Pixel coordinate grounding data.
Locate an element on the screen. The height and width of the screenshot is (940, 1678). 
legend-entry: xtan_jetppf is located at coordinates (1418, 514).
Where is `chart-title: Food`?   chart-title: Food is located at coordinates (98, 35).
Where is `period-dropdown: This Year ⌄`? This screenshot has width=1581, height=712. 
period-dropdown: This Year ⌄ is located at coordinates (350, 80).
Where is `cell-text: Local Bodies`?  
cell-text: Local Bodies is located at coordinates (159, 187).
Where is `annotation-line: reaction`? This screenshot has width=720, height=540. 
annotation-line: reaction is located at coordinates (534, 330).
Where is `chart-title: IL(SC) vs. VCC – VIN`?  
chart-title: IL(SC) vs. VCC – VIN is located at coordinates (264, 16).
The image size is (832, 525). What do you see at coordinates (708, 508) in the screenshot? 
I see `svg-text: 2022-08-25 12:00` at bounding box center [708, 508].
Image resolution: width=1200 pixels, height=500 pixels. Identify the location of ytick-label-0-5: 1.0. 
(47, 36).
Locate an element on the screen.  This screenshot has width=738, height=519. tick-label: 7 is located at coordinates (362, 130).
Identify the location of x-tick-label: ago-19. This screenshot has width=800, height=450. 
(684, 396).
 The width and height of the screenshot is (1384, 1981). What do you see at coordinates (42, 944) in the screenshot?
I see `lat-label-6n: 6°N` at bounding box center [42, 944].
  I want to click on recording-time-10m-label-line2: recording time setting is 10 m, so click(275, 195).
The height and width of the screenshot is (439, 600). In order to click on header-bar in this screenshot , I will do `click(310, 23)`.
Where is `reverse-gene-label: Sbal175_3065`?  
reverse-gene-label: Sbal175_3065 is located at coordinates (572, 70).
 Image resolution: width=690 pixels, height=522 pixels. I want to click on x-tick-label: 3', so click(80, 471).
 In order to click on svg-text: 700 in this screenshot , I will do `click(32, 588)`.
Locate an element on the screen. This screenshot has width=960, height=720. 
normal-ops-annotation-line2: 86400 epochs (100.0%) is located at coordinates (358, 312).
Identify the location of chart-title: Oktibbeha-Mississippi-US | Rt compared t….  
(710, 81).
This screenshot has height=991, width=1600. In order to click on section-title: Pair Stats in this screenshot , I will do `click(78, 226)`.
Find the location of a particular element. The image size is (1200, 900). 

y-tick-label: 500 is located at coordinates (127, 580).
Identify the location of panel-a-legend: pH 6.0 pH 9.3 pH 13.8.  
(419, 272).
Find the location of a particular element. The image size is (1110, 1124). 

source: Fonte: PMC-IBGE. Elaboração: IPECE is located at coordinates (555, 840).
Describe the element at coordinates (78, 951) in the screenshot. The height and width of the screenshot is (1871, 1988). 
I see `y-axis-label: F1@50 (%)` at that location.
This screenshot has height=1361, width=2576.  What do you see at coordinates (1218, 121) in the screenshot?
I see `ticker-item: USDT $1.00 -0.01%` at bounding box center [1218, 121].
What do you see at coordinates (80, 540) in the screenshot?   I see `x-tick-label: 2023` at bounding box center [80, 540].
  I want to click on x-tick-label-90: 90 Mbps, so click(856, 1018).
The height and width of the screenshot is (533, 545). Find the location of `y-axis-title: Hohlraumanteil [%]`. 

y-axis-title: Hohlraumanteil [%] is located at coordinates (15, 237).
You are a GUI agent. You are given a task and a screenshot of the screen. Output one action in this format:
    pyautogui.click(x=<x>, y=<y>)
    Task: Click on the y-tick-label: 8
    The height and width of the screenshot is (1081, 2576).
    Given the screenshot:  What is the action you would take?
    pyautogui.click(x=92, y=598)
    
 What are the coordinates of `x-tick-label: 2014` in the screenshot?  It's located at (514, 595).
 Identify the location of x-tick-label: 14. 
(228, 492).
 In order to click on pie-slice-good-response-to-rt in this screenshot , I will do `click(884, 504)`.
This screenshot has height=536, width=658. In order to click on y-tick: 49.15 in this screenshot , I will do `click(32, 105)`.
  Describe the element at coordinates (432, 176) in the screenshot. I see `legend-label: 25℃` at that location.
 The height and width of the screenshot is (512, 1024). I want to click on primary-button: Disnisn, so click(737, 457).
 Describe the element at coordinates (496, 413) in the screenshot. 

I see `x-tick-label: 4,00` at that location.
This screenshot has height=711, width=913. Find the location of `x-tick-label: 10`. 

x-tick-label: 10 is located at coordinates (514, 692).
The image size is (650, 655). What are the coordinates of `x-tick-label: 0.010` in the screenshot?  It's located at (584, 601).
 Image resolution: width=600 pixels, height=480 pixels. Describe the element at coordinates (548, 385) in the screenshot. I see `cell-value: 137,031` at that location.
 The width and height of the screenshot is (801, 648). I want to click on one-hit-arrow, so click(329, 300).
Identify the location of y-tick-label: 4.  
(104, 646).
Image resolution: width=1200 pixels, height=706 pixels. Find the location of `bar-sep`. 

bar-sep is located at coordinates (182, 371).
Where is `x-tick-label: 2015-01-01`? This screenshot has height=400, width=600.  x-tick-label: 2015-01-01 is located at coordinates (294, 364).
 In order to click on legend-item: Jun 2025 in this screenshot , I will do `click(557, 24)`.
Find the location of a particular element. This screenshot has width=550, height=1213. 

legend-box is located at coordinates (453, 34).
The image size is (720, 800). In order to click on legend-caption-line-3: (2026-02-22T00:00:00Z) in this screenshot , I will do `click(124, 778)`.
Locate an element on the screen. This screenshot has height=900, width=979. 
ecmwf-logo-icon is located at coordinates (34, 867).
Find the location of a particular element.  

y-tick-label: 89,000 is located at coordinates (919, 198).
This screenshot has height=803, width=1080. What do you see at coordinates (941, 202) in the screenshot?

Problem statement. Convert the stretch from the start of the items through the line containing "In order to click on svg-text: 700" into a numbered list, omitting any blank lines.

Your solution.
1. Locate an element on the screen. The height and width of the screenshot is (940, 1678). 
2. legend-entry: xtan_jetppf is located at coordinates (1418, 514).
3. Where is `chart-title: Food`?   chart-title: Food is located at coordinates (98, 35).
4. Where is `period-dropdown: This Year ⌄`? This screenshot has width=1581, height=712. 
5. period-dropdown: This Year ⌄ is located at coordinates (350, 80).
6. Where is `cell-text: Local Bodies`?  
7. cell-text: Local Bodies is located at coordinates (159, 187).
8. Where is `annotation-line: reaction`? This screenshot has width=720, height=540. 
9. annotation-line: reaction is located at coordinates (534, 330).
10. Where is `chart-title: IL(SC) vs. VCC – VIN`?  
11. chart-title: IL(SC) vs. VCC – VIN is located at coordinates (264, 16).
12. The image size is (832, 525). What do you see at coordinates (708, 508) in the screenshot? 
13. I see `svg-text: 2022-08-25 12:00` at bounding box center [708, 508].
14. Image resolution: width=1200 pixels, height=500 pixels. Identify the location of ytick-label-0-5: 1.0. 
15. (47, 36).
16. Locate an element on the screen.  This screenshot has width=738, height=519. tick-label: 7 is located at coordinates (362, 130).
17. Identify the location of x-tick-label: ago-19. This screenshot has width=800, height=450. 
18. (684, 396).
19.  The width and height of the screenshot is (1384, 1981). What do you see at coordinates (42, 944) in the screenshot?
20. I see `lat-label-6n: 6°N` at bounding box center [42, 944].
21.   I want to click on recording-time-10m-label-line2: recording time setting is 10 m, so click(275, 195).
22. The height and width of the screenshot is (439, 600). In order to click on header-bar in this screenshot , I will do `click(310, 23)`.
23. Where is `reverse-gene-label: Sbal175_3065`?  
24. reverse-gene-label: Sbal175_3065 is located at coordinates (572, 70).
25.  Image resolution: width=690 pixels, height=522 pixels. I want to click on x-tick-label: 3', so click(80, 471).
26.  In order to click on svg-text: 700 in this screenshot , I will do `click(32, 588)`.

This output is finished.